= Beginning of Section =

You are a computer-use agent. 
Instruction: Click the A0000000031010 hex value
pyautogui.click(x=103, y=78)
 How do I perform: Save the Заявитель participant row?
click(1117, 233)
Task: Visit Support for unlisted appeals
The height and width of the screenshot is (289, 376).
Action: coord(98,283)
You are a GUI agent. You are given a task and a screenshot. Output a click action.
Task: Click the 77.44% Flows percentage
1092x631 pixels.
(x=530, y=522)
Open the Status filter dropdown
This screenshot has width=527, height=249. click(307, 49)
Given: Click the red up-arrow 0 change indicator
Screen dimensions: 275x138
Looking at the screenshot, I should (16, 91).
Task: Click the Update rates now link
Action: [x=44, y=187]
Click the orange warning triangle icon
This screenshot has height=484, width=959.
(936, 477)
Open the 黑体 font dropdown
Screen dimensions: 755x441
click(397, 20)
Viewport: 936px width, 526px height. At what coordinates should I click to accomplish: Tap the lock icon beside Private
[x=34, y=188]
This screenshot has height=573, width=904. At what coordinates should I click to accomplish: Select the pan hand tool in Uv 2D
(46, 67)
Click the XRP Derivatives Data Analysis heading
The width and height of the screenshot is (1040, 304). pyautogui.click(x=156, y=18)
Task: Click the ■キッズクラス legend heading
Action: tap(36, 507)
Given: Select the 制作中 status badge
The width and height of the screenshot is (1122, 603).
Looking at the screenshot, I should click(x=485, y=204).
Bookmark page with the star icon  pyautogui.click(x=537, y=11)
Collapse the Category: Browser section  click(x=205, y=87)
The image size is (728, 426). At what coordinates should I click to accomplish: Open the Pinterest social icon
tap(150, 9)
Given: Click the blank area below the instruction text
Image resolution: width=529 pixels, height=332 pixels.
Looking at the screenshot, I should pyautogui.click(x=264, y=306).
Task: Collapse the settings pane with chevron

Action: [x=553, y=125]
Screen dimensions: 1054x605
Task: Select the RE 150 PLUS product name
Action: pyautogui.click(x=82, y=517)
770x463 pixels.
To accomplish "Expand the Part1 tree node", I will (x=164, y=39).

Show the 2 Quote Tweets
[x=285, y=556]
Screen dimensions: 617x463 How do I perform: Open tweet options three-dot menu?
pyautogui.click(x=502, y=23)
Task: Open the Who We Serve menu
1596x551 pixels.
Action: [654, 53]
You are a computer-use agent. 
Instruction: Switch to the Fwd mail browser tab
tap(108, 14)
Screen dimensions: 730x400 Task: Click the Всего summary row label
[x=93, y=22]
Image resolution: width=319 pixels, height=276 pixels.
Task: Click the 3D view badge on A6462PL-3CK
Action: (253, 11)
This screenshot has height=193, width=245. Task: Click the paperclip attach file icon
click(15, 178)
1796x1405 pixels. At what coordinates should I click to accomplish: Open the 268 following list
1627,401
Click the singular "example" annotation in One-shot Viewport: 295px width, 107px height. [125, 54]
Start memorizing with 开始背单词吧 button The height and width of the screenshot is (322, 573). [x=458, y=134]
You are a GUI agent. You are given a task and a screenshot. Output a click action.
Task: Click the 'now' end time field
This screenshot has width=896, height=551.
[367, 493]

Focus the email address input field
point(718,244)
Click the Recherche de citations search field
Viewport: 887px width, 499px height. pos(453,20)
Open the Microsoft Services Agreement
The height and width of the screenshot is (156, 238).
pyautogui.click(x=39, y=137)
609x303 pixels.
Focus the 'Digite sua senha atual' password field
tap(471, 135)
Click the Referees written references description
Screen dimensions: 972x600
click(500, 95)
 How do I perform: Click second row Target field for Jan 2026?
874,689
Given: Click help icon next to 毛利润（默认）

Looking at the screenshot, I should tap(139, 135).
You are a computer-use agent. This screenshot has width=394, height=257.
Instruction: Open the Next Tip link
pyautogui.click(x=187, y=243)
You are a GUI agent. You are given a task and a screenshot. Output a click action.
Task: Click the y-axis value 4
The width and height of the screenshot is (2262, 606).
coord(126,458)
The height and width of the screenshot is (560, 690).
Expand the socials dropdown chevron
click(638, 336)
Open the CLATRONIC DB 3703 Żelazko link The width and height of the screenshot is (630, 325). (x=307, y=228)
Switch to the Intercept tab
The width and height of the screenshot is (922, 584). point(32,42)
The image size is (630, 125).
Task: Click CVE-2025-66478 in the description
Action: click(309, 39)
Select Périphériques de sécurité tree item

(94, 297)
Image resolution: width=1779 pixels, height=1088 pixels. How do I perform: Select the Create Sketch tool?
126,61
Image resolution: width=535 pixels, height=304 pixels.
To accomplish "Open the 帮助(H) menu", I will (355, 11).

= End of Section =

_Exercise goal_
Filter the entries above down to the lines that contain "will".

_Response to this task_
To accomplish "Expand the Part1 tree node", I will (x=164, y=39).
To accomplish "Open the 帮助(H) menu", I will (355, 11).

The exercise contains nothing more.